Dataset entries:

• • •

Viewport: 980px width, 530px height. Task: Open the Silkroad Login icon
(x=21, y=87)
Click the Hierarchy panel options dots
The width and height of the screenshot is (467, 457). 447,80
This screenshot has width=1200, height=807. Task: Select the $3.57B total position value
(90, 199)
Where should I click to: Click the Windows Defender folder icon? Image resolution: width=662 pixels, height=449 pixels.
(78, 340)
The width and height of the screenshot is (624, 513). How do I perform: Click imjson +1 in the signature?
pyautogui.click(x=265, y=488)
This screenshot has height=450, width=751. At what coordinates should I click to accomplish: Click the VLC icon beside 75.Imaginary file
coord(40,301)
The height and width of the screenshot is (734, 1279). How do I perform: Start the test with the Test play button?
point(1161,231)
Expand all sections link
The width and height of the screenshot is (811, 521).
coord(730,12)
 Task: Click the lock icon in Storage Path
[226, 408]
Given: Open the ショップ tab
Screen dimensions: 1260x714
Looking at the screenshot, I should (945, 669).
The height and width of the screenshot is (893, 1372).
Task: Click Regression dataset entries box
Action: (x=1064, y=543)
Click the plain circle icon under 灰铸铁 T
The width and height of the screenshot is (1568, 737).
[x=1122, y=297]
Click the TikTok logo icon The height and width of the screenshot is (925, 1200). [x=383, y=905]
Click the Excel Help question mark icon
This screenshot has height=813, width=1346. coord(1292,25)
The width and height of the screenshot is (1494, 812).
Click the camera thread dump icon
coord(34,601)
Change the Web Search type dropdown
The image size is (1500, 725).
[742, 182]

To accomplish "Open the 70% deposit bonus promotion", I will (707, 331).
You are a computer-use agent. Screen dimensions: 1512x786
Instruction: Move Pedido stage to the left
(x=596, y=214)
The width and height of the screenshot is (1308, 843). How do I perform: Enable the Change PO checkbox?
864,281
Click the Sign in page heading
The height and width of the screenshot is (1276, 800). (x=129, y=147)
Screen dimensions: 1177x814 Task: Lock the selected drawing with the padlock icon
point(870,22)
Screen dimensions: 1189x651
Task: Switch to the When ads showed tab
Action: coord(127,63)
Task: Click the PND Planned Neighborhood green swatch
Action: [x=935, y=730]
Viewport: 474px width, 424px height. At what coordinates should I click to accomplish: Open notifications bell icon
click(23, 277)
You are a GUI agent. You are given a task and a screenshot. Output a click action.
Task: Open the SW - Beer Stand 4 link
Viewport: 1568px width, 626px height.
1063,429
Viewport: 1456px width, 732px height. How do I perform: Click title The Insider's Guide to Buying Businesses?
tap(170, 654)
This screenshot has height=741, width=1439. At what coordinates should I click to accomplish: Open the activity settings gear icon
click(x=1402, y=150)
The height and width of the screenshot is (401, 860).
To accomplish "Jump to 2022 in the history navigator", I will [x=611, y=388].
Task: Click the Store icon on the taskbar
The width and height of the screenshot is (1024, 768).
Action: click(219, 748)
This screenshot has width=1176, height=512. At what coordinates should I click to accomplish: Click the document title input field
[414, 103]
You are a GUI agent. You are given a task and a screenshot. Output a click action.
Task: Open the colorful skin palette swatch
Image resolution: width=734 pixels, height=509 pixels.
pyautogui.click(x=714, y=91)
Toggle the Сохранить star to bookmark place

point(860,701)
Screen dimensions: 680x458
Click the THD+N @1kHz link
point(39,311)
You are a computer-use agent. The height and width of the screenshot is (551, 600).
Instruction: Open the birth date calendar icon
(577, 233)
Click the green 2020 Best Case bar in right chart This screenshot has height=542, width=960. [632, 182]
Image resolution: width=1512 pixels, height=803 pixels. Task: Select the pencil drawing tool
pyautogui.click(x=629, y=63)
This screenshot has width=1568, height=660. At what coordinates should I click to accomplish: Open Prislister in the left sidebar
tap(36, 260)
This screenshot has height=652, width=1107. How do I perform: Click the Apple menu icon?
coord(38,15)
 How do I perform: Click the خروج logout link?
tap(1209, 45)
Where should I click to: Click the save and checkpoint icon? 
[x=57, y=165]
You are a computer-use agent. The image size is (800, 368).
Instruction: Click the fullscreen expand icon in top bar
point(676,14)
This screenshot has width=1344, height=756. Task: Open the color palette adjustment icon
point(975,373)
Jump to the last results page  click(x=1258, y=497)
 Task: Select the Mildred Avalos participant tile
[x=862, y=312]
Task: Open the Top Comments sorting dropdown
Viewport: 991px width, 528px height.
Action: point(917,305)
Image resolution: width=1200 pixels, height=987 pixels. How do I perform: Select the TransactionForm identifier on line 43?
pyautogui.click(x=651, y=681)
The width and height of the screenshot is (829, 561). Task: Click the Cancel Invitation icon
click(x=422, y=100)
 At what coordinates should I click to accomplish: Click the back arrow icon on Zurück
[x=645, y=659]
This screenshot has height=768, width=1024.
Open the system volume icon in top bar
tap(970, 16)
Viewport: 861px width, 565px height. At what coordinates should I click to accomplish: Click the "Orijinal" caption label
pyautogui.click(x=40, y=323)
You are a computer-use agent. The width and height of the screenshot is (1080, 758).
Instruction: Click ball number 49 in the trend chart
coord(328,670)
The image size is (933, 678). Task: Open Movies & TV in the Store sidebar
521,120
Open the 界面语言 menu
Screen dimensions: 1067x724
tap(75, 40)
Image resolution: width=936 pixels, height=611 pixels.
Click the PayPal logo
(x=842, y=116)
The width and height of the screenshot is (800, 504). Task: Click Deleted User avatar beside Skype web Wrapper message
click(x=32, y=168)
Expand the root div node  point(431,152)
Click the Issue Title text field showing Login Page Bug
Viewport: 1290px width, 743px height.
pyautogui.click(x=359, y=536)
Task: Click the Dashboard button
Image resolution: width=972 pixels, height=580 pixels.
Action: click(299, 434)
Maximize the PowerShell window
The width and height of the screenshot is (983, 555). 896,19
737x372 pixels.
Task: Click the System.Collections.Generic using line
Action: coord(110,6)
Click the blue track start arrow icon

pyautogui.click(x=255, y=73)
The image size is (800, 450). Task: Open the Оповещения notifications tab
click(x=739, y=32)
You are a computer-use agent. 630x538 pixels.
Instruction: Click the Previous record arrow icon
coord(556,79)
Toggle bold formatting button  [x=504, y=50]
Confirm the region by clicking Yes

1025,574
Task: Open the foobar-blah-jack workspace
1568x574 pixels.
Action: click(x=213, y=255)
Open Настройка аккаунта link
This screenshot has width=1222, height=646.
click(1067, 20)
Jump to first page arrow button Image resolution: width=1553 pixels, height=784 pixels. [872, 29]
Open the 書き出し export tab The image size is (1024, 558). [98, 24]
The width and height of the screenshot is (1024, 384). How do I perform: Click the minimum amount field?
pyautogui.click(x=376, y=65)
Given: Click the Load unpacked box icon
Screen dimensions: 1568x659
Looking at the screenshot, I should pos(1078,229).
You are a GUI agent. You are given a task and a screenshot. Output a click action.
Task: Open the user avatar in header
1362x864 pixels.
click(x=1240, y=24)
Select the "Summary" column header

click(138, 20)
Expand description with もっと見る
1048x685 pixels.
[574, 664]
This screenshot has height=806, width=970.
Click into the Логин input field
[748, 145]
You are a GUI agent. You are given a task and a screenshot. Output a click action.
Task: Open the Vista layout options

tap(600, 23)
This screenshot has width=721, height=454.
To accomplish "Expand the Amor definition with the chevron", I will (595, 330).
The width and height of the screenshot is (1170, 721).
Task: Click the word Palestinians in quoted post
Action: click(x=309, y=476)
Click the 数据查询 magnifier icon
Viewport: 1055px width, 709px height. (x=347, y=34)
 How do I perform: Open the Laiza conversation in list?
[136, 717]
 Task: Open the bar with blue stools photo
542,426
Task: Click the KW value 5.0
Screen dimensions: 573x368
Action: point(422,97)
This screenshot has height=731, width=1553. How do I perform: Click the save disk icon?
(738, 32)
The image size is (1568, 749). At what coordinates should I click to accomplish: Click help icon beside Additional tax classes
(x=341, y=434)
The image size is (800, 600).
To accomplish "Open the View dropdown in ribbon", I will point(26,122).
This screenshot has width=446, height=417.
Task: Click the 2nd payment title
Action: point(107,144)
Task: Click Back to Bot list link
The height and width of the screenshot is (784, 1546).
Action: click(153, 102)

• • •

Whenever a line above includes "Jump", copy it in full.

# [ANSWER TO THE EXERCISE]
To accomplish "Jump to 2022 in the history navigator", I will [x=611, y=388].
Jump to the last results page  click(x=1258, y=497)
Jump to first page arrow button Image resolution: width=1553 pixels, height=784 pixels. [872, 29]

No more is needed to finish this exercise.